In silico identification of the specific pathways in each stage of colorectal cancer and the association of their top genes with drug resistance and sensitivity.

Investigating the specific pathways and their relation with survival, mutation, sensitivity, and resistance to various drugs in different stages of colorectal cancer (CRC) could be effective in cancer treatment. In this study, identifying the specific pathways in each stage of CRC compared to other stages was considered via meta-analytic methodology. The Cancer Genome Atlas (TCGA) data with gene set enrichment analysis (GSEA) software, and CRC RNA-Seq data were used to enrich and determine specific pathways as well as to evaluate the expression level of TOP RANK genes.

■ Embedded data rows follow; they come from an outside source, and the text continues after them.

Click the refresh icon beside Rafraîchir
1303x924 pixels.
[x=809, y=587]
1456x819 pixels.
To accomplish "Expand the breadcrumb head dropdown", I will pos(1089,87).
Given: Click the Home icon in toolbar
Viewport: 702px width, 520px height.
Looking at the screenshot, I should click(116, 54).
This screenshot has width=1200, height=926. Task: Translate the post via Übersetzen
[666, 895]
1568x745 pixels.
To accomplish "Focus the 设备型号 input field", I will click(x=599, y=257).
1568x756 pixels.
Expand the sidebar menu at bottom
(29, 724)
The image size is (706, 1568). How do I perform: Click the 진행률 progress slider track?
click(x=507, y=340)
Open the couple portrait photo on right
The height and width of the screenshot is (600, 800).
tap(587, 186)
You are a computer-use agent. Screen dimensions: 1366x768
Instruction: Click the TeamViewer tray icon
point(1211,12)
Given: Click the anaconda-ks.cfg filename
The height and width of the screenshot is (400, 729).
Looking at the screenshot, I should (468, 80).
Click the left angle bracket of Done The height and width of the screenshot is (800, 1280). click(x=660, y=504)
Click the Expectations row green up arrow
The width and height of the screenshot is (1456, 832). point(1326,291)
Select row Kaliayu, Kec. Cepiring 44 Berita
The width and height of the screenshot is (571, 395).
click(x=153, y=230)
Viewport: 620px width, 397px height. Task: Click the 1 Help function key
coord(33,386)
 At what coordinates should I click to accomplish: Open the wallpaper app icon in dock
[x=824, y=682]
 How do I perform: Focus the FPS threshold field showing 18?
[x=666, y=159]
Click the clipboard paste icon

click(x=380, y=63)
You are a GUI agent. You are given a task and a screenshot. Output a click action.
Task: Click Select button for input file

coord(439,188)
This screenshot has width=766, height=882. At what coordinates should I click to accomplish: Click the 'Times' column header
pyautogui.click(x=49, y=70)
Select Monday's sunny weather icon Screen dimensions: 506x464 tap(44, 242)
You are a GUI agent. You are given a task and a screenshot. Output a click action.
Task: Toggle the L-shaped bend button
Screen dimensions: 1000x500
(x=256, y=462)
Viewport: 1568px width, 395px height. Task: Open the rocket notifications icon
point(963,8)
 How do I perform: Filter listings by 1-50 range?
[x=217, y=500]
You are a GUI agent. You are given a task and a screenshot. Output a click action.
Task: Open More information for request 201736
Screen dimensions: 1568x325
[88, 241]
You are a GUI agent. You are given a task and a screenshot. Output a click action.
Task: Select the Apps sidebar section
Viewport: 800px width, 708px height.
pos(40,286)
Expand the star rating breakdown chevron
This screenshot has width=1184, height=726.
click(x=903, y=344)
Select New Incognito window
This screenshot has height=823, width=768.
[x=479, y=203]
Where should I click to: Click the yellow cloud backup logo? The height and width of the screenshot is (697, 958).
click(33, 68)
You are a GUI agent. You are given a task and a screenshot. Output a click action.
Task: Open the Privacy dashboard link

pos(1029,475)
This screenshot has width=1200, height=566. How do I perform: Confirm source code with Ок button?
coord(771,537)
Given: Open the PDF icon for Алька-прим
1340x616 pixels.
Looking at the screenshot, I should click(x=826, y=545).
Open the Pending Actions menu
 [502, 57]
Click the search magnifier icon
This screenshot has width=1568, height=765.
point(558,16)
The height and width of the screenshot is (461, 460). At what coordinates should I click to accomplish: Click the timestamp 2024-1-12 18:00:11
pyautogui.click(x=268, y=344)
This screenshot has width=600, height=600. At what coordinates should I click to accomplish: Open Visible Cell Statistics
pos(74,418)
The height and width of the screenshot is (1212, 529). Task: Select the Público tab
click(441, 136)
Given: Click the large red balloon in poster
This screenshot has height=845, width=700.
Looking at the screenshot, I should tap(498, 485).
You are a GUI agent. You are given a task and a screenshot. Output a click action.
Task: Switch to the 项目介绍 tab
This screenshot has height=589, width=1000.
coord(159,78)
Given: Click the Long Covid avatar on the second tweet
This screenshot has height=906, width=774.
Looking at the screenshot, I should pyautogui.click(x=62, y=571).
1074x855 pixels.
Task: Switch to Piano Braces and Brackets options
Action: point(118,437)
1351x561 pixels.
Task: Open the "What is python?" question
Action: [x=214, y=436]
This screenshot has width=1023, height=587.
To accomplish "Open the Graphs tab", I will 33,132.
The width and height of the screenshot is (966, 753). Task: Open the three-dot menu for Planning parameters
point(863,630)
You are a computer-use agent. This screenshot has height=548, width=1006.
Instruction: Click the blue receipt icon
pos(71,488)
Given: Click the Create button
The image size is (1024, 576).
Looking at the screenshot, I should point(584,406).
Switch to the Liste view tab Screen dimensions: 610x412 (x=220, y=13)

In addition, The Cancer Cell Line Encyclopedia (CCLE) data were used to correlate candidate genes with drug resistance. Finally, using Gene Expression Omnibus (GEO) data, drugs that could affect the expression level of these genes were identified. Three specific molecular pathways, including oxidative phosphorylation (OXPHOS), regulation of transporter activity (RTA), and negative regulation of transmembrane receptor protein serine threonine kinase (NRSTK) have been identified as hub pathways for stages II, III, and IV, respectively (P < 0.01). The expression level of TOP RANK genes in each stage increased on average twice compared to other stages (P < 0.01), and CCNB1, DKK1, NOG genes were associated with survival in stages II and IV, respectively (P < 0.01). The expression of some selected genes had a correlation with drug resistance and sensitivity (P < 0.05). GEO data revealed that gamma-tocotrienol (g-T3), NSC319726, and Casiopeina Cas-II-gly may reduce the expression of, NDUFAF1, CCNB1, DKK1 genes, respectively (P < 0.01). Specific pathways and TOP RANK genes could lead to cancer progression and malignancy, resistance to chemotherapy drugs, poor survival in patients, and metastasis. Therefore, identification and targeting these pathways at each stage could be crucial in inhibiting progression at different stages of CRC.